Somewhere between these myriad approaches to an ancient literary art form lies something primal: a need to evoke or provoke an emotive response using nothing but language as a tool.
Shunning the banal chronological approach, de Souza and Silgardo collate their selection by the way poets approach everything from what a poem ought to be, to how they deal with the big questions of love and death. For the reader who chooses to flip through at random, the pleasant surprises are many. This critic, for instance, was moved by everything from Kalidasa’s work in Sanskrit (‘ Is poetry always worthy when it's old?
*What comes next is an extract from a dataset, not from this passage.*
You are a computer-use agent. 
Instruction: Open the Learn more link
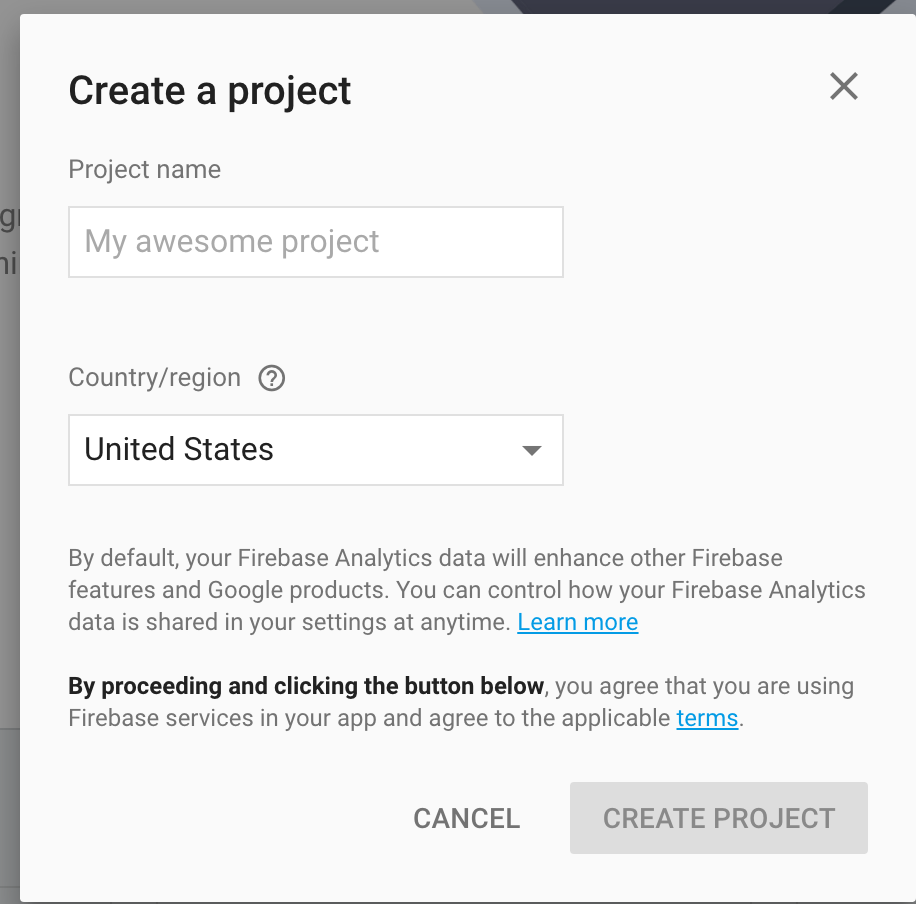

And is it worthless, then, because it’s new?’) to Ramanujan’s translations of Tamil bhakti poet Nammalvar (‘ Remembering only my faults, my lord doesn’t show me any grace’) and much writing of great beauty in between.
There was Marathi poet Shobha Bhagwat’s opinion on husbands (‘ Where can one find a husband who likes his wife?’), Imtiaz Dharker, writing in English, on Mumbai (‘ Which other city hands out two different calling cards, one with the left hand, the other with the right?’), anonymous Gujarati folk songs, Kamala Das’s translations of Malayalam poets Unniyarcha and Aromal Unni, and Faiz Ahmad Faiz on ‘ The Morning of Freedom, 15th August 1947.’ The breadth of work represented is extraordinary, from the Tamil Hindu devotional form to Buddhist monk Vidyakara’s love poetry from Bengal, Dilip Chitre’s translations of Tukaram ( as poignant now as when they were first published in 1991), modern Urdu literature and representatives of the pan- India Progressive Writers Movement founded in 1936.
At the end of their introduction, de Souza and Silgardo mention the need for further anthologies, praying to God for strength if they should choose to do them. We hope this strength is granted to them.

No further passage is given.